-- Start Given passage --

Re: recovering from "parent transid verify failed"

[Date Prev][Date Next][Thread Prev][Thread Next][Date Index][Thread Index]

 



Thanks for all the help!

If I get a chance later today, I may try the patch set, but in
the interest of getting things back online quicker, I may just
have to recreate and restore the recovered data. The snapshots
are no great loss - they're just one level of daily backups.

			tw



On 08/15/2019 22:45 +0800, Qu Wenruo wrote:
>>	
>>	
>>	On 2019/8/15 ??????10:21, Tim Walberg wrote:
>>	> 'dump-super -Ffa' from all three devices attached.
>>	> 
>>	> 'btrfs restore' did appear to recover most of the main data, minus
>>	> snapshots, which would have greatly increased the required time and
>>	> capacity, since I was recovering to XFS.
>>	
>>	That's why I recommend that experimental patchset, it will make the fs
>>	mountable (RO though), with all btrfs snapshots available.
>>	
>>	> 
>>	> 'btrfs rescue chunk-recover' ran, but failed to fix anything.

-- End Given passage --
-- Start Dataset section --

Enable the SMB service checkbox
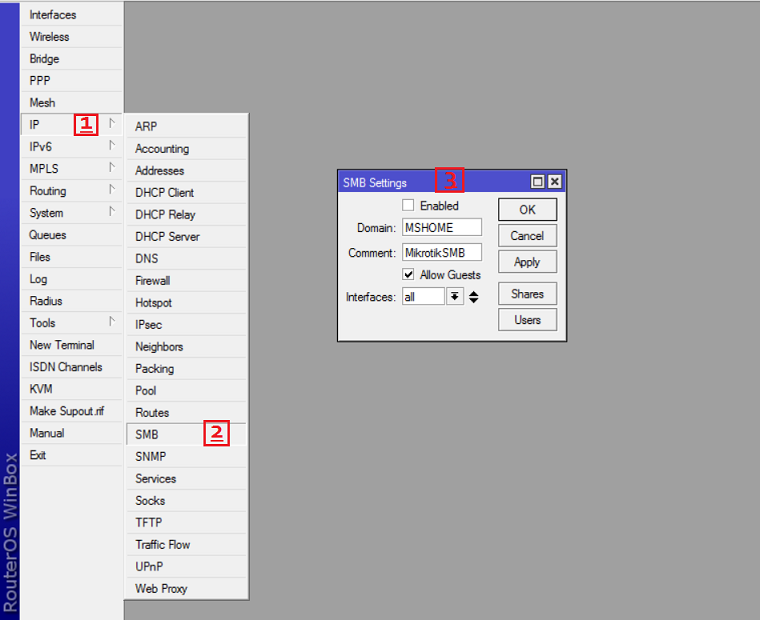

-- End Dataset section --

▶ [What you have to do]:
Which commands appear in single quotes in the reply about the "parent transid verify failed" error? List every one.

▶ [Task solution]:
- dump-super -Ffa
- btrfs restore
- btrfs rescue chunk-recover